Two new terms needed in the management of advanced prostate cancer


It is rapidly becoming apparent that we are going to need two simple, new terms to be able to use in discussion of the evolution of progressive prostate cancer after “standard” forms of androgen deprivation therapy (ADT) have failed to work. So … anyone got good, scientifically sound suggestions?

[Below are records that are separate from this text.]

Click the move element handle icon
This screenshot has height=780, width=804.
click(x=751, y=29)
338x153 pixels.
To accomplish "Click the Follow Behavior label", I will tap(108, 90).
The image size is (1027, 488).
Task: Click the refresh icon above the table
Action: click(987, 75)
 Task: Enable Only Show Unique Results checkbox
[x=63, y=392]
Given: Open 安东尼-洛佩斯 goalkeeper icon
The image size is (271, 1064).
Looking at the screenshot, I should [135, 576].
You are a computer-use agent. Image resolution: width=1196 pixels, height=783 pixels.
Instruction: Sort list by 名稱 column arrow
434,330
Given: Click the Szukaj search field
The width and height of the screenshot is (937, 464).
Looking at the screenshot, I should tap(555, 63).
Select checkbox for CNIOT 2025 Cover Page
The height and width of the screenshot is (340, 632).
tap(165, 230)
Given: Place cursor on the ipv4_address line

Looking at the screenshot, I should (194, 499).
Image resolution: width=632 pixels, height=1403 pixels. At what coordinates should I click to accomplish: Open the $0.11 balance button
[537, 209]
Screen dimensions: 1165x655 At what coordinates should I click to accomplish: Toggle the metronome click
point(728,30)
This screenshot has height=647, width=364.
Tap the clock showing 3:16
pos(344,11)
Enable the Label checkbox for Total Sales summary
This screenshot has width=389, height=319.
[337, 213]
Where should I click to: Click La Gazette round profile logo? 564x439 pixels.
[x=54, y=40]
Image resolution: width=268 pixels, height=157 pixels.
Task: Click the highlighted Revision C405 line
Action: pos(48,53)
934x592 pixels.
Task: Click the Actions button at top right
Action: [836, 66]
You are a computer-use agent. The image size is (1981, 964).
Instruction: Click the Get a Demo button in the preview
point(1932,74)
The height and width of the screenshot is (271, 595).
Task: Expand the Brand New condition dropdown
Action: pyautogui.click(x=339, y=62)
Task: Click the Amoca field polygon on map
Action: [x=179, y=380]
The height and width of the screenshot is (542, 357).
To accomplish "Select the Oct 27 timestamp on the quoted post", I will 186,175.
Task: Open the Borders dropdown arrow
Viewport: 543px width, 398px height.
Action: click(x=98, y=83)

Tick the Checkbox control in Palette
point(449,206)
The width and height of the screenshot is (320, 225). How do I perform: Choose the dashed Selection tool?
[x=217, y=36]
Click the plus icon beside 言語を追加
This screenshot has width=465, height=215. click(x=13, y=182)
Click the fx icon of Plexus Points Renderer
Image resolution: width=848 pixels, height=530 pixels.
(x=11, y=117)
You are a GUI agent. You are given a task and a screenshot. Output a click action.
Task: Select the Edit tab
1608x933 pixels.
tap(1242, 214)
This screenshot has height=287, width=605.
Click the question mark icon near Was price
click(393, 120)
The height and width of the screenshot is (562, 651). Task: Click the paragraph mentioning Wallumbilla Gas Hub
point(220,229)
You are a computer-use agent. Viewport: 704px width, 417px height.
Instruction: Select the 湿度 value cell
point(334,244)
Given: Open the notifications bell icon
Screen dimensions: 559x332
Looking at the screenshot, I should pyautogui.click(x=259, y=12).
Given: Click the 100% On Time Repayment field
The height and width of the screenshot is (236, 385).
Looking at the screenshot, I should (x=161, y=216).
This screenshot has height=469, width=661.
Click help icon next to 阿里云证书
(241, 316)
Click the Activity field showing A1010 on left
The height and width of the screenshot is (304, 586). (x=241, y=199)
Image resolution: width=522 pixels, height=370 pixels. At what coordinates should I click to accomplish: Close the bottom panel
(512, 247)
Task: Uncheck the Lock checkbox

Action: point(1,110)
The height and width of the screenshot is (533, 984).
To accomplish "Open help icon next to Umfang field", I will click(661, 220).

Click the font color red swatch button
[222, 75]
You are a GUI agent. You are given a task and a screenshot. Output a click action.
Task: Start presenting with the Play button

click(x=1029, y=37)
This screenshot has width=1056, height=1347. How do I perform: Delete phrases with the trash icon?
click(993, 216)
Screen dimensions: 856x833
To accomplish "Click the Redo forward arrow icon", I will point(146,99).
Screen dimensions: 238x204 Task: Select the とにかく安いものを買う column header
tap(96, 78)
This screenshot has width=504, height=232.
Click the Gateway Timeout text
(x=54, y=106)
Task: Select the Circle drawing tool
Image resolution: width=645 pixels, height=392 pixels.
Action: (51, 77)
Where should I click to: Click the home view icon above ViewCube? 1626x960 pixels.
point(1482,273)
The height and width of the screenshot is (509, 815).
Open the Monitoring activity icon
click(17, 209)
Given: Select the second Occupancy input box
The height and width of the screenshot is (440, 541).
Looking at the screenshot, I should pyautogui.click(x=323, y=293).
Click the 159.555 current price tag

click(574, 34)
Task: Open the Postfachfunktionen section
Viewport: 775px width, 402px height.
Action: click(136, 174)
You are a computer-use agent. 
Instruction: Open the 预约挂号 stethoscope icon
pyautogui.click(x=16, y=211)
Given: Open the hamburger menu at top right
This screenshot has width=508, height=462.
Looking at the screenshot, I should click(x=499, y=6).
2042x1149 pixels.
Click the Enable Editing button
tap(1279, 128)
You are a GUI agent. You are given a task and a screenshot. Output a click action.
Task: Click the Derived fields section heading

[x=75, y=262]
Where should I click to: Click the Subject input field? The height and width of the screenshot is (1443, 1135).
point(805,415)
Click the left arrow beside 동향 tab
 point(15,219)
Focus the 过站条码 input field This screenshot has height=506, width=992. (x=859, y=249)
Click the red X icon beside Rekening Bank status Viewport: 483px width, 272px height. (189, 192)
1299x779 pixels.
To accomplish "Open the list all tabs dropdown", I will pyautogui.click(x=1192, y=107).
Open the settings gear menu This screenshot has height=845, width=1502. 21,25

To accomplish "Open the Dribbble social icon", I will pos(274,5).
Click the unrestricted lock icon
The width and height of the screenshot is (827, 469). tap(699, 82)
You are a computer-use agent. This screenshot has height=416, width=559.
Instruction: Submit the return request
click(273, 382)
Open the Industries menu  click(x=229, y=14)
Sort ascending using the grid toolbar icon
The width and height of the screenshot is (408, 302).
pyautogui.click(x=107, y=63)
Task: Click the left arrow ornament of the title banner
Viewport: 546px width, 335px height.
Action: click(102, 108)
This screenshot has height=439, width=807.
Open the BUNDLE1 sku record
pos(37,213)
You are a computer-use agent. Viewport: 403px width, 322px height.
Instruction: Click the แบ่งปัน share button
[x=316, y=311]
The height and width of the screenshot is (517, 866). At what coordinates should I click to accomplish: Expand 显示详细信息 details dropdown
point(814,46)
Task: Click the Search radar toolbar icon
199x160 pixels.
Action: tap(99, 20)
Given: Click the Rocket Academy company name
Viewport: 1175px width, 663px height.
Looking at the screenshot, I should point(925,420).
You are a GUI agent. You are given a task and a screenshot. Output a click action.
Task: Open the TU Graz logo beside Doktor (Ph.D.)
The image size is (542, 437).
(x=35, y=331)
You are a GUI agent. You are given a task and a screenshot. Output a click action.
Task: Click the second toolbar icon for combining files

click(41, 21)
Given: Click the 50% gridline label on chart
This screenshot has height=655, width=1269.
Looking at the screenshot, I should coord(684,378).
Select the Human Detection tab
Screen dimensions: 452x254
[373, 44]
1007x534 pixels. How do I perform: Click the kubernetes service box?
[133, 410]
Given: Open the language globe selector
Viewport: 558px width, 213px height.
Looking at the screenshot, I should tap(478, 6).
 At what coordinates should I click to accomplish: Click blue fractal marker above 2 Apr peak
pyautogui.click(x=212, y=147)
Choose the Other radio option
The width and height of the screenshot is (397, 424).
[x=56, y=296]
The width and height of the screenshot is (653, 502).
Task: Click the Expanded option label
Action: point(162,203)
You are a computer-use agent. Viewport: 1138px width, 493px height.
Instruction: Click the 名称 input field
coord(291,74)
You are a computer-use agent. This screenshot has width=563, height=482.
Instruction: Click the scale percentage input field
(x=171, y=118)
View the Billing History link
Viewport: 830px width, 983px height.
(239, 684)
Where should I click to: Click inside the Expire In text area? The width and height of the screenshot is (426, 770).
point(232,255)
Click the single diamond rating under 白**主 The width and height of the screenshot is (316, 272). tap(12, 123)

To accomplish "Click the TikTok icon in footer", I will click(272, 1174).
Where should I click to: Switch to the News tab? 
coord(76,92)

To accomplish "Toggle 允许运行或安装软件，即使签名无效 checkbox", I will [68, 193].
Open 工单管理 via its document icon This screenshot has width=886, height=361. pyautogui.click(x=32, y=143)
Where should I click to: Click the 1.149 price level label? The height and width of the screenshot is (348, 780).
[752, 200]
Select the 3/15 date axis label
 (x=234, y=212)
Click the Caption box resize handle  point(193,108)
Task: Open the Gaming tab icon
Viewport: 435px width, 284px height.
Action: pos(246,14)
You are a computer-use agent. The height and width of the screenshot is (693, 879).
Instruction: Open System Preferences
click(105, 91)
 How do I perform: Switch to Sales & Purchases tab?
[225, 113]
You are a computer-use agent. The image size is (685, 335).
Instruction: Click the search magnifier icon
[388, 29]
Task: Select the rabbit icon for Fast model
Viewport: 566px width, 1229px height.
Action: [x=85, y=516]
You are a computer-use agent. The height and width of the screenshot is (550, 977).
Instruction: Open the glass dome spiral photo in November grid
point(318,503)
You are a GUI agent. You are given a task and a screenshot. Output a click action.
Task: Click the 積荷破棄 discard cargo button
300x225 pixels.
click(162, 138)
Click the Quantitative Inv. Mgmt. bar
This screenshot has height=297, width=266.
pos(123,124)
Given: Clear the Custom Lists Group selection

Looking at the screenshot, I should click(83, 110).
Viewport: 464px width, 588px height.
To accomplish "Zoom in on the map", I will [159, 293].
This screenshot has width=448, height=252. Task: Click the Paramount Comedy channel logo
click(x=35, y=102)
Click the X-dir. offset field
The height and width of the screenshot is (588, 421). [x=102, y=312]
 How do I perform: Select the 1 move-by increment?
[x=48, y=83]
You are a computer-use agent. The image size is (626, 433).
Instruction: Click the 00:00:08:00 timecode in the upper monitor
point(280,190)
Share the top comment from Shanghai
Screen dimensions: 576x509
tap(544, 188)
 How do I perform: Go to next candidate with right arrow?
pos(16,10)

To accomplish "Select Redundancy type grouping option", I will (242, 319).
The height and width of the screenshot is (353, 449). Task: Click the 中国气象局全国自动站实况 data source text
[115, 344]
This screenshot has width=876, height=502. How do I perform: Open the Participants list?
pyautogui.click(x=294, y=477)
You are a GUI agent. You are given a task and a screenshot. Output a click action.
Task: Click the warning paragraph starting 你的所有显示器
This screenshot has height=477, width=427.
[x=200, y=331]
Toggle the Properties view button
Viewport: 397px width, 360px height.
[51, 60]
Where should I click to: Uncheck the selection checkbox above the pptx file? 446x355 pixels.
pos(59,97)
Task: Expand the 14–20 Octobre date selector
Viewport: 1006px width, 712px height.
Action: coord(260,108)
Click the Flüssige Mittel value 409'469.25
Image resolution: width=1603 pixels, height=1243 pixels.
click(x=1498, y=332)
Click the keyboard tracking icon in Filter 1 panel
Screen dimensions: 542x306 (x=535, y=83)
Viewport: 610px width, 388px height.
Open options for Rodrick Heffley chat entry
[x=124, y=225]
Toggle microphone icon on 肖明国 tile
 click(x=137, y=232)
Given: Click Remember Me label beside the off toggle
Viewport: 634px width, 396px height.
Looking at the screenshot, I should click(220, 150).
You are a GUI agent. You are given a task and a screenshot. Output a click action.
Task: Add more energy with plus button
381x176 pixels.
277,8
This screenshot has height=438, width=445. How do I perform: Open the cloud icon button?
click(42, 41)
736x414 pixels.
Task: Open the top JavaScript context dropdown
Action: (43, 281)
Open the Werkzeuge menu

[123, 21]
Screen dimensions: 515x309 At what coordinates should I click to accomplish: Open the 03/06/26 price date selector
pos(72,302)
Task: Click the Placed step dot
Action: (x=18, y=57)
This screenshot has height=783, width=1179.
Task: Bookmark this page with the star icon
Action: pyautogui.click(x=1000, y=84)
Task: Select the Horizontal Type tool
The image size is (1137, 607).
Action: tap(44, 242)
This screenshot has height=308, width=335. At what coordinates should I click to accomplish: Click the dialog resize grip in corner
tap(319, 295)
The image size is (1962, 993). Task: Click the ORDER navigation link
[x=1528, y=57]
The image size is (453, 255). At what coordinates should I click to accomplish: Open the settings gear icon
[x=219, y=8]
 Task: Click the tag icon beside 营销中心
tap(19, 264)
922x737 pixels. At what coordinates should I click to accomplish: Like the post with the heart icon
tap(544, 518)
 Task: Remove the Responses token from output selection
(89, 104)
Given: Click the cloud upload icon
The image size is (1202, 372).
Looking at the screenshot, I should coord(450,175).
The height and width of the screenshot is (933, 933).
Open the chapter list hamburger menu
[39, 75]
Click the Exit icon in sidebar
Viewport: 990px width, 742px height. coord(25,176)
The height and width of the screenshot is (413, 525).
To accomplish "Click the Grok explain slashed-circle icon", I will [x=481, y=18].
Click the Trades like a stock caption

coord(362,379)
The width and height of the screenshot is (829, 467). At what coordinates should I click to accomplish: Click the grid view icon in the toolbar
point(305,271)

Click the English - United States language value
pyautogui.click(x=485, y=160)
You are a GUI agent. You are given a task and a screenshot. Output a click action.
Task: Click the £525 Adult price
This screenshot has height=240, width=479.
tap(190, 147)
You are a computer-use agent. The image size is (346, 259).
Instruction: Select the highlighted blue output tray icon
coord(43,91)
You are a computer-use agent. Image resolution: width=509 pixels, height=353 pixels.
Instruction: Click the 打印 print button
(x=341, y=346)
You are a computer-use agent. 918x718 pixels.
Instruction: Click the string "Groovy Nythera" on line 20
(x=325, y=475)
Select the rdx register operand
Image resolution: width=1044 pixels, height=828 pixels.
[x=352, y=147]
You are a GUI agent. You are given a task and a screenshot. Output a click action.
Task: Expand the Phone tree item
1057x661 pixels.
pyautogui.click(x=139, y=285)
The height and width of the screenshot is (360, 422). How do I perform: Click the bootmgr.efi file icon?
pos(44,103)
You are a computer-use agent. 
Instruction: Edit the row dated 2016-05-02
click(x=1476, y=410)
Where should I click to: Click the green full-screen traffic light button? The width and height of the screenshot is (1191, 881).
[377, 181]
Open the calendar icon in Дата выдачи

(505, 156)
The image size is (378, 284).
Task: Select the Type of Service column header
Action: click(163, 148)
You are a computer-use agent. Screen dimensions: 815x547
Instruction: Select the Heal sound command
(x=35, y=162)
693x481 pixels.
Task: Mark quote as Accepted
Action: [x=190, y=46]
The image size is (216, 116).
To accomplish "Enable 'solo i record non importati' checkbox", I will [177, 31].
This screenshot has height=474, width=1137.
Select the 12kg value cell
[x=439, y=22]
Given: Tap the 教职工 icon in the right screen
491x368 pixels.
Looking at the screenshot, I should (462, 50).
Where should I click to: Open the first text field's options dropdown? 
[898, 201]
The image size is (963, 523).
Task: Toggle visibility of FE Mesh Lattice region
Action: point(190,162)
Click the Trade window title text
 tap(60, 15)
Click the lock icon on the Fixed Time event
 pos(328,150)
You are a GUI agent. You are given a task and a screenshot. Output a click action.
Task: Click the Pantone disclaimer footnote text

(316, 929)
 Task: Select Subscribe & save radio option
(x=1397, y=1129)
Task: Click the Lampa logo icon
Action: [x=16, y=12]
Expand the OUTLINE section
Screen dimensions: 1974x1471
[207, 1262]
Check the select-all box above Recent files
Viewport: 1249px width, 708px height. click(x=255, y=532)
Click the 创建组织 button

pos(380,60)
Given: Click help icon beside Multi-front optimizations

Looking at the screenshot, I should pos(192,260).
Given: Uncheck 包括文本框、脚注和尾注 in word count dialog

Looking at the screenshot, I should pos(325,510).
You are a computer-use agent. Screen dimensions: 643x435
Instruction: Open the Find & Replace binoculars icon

In the first place, the term, “castration-resistant prostate cancer” is clearly no longer accurate (whether it was ever a good term or not). This term was coined, not so long ago, to describe men who had progressive disease after treatment with:

  • “Standard” ADT, meaning bilateral orchiectomy (surgical castration) or single-agent, continuous LHRH agonist therapy or continuous LHRH + antiandrogen therapy or almost any form of intermittent ADT and
  • Continous use of LHRH + antiandrogen therapy in any man who had stopped responding to single-agent LHRH therapy or any form of intermittent ADT and
  • Subsequent antiandrogen withdrawal

However, it is now clear that such men are not necessarily “castration resistant” (i.e., unresponsive to hormonal therapies) because many of them clearly still respond to therapy with the new hormonally active agents like abiraterone acetate and enzalutamide. We need a new term to describe this set of men (who are still naive to drugs like abiraterone acetate and enzalutamide). Other terms that have been use to describe this condition in the past (regardless of whether the patients had metastatic disease or not) include “hormone refractory prostate cancer” (HRPC) and “androgen-independent prostate cancer” (AIPC). Neither of these terms is going to be appropriate either.

The other set of patients who are going to need to be defined are those men who have progressive disease after all known forms of hormonal manipulation, including all those described above as well as men progressing after treatment with drugs like

  • Ketoconazole and itraconazole
  • Low-dose estrogens
  • Abiraterone acetate
  • Enzalutamide

It may be that we should resusciate the term “hormone refractory” to imply this set of patients, but there may be better terms. As just one example, the hormonal axis on which all hormonal therapy for prostate cancer is based is the so-called “hypothalamic–pituitary–adrenal” (HPA) axis. If a patient becomes refractory to all attempts to manipulate the functions of that axis, perhaps we should define their condition as “HPA axis therapy resistant” or “HPA axis therapy refractory” prostate cancer (HTRPC ).

Anyway … now’s your chance to get creative!

7 Responses

  1. Thanks for identifying the need and proposing the challenge!

    Regarding the first term, I wonder what can be said histologically about prostate cancer cells that now laugh at: (a) induced hypogonadism and (b) first-level AR binders? For example, do they (a) demonstrably make their own pre-androgens (e.g., using CYP17)? and (b) have demonstrably different androgen receptors?

    A histopathological description, if possible, would be best — perhaps “APM/mAR” cells (for “androgen precursor-manufacturing/mutant androgen-receptor” cells).

    But if the only sure information is the natural history, please critique the term “IHR/RAR prostate cancer”:

    (a) IHR = “IH-resistant” = resistant to induced hypogonadism (i.e., resistant to surgical castration or LHRH agonists/antagonists) and
    (b) RAR = “reactivated androgen-receptive” = characterized by ARs becoming active again despite previously effective blockage.

  2. You wanted simple:

    — Traditional Hormone Resistant (THR) and
    — Modern Hormone Resistant (MHR)

  3. Dear Paul:

    I suspect that many specialists in the biology of prostate cancer would point out that the acquisition of hypogonadism (i.e., induced hypogonadism) can occur for a variety of reasons that have nothing to do with prostate cancer at all. This would suggest that just because a man was resistant to treatment for IH did not also imply that he was resistant to treatment for ADT-refractory prostate cancer. (Just an observation.)

    With respect to your second suggestion (RAR), the cells in questions are not actually “reactivated” at all. They have never been “de-activated” to treatment with drugs like abiraterone acetate or enzalutamide, and one of the potential hopes is that enzalutamide (or a drug like enzalutamide) might, in the future, be able to be used as a first-line hormone therapy that could actually replace LHRH receptor agonists, moving these to second-line hormonal therapy.

  4. Jerry:

    These suggestions are most certainly simple. However, the scientific gurus of the prostate cancer community are probably going to want something that has a deeper scientific basis (especially since “traditional” and “modern” are a moving targets over time.

  5. Interesting.

  6. Why not make it simple by modifying the current stage designations? i.e., Define Stage IVa, for one type, IVb for another, etc. (assuming these conditions are unique to Stage IV prostate cancer; if not, do the same for Stage III.

  7. Dear Jim:

    Clinical staging has historically always been therapy-independent. In other words, it is intended to “stage” a patient at the time of diagnosis, regardless of how he (or she) subsequently gets treated. However, you make a good point … Maybe it is time to reconsider the entire staging paradigm … although that would really put a cat among the academic pigeons, since the concept would affect all cancers.